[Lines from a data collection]

--------------------------------

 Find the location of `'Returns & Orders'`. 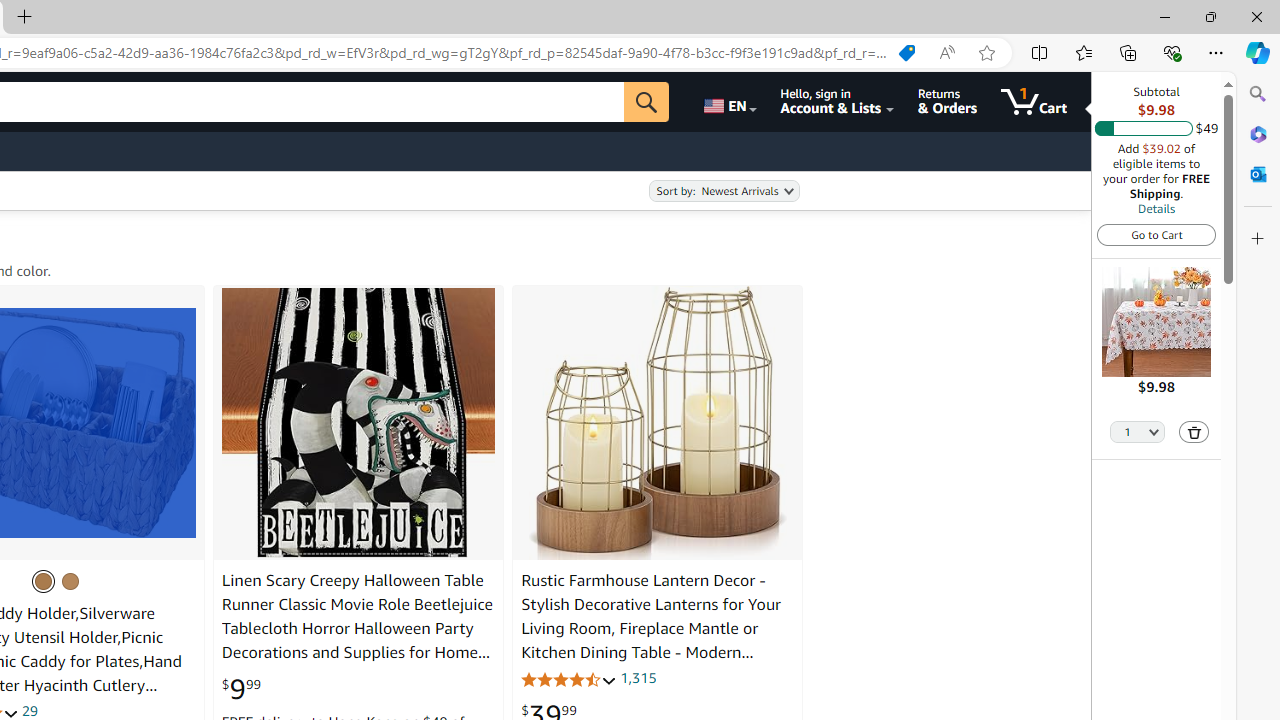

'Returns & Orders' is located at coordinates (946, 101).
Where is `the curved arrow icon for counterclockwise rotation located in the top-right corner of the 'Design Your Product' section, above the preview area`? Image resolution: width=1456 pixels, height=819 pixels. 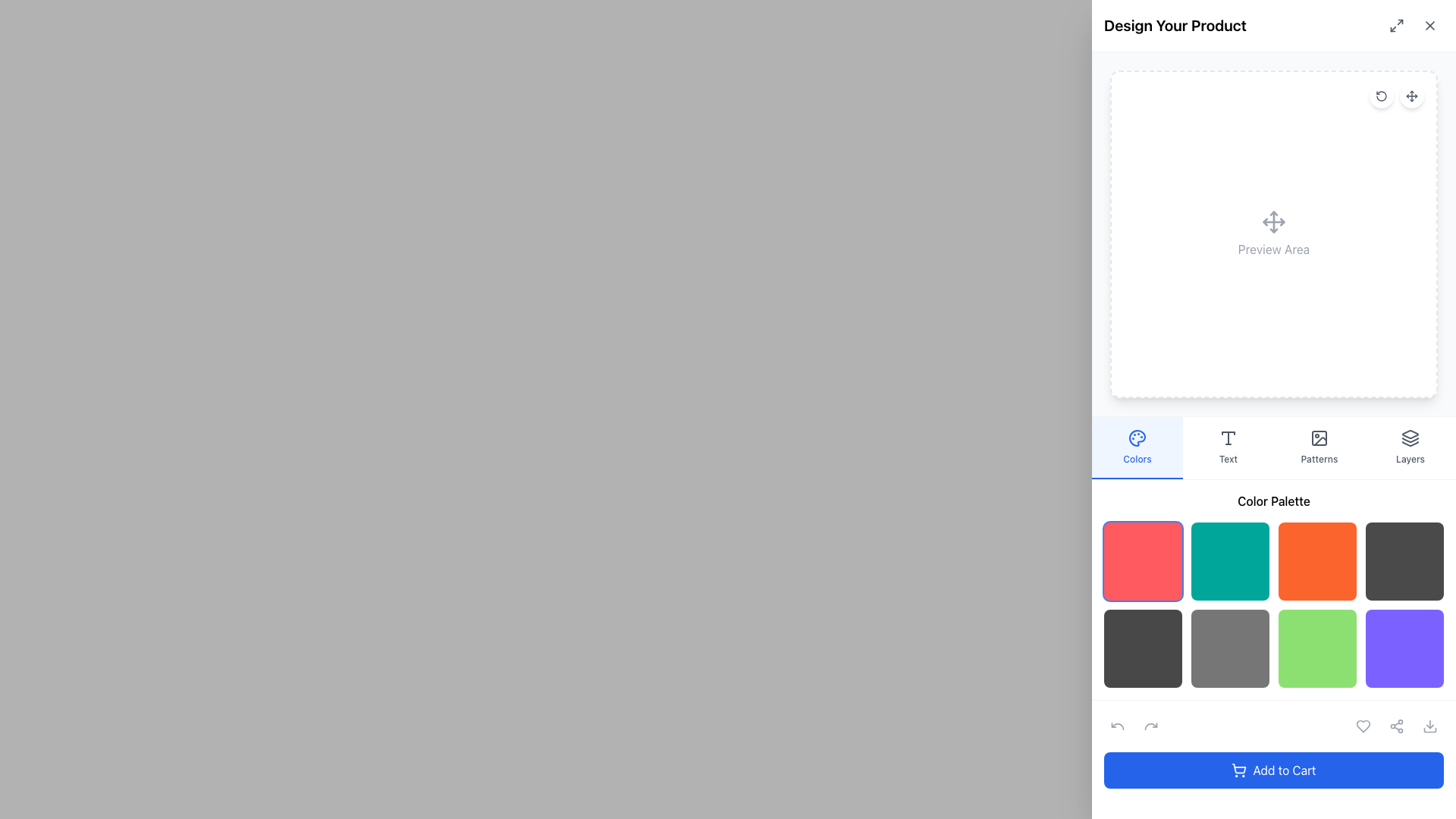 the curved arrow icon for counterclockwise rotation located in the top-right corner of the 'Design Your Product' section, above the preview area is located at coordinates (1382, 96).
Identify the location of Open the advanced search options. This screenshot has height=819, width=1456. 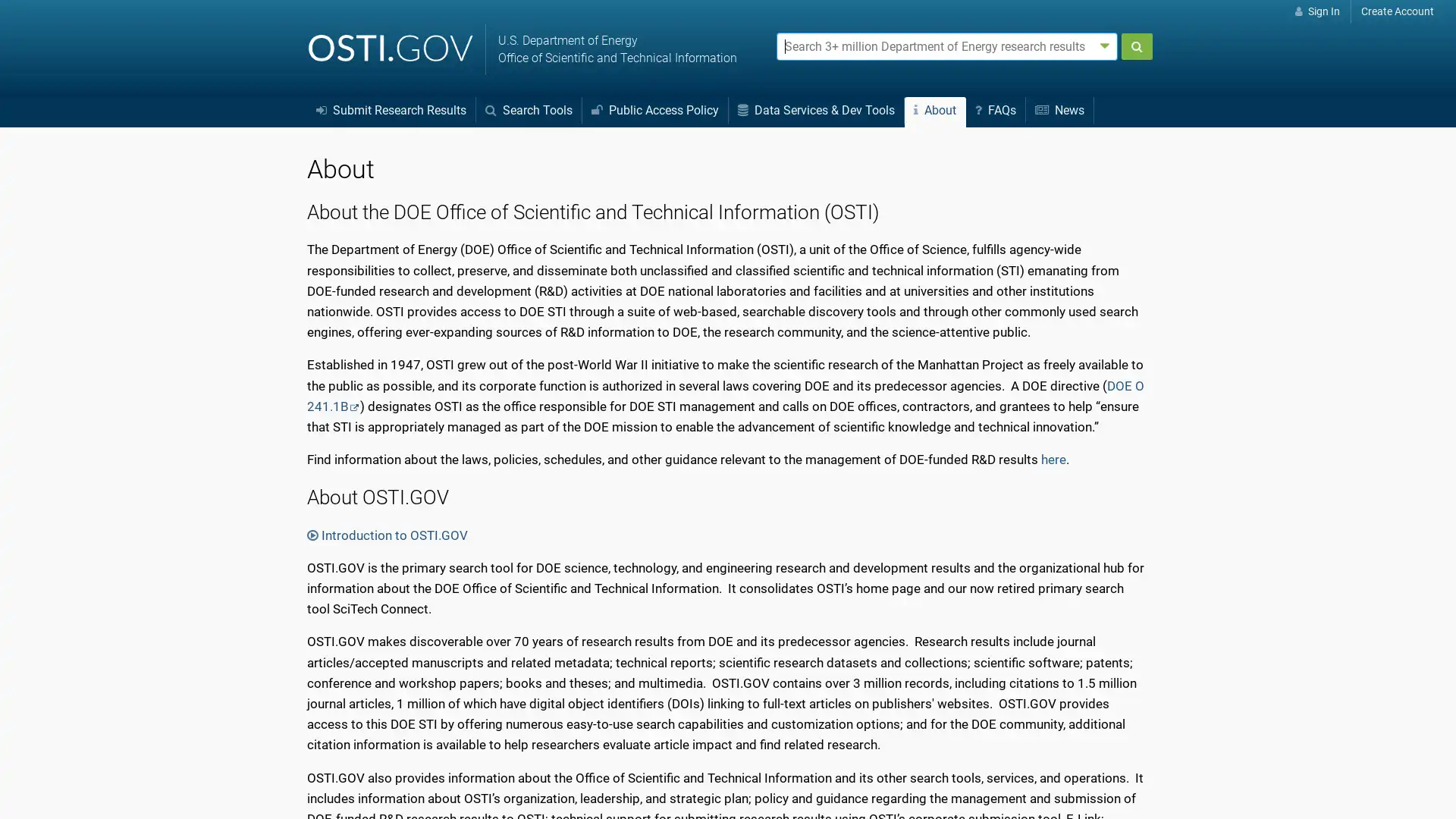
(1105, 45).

--------------------------------

THE TASK
Starting with the line that contains "Identify the location" and going on through the last line, can you change "advanced search options" to "extended search filters" and repeat those lines with everything else unchanged and the pictures left out?

WORKED ANSWER
Identify the location of Open the extended search filters. This screenshot has height=819, width=1456. 
(1105, 45).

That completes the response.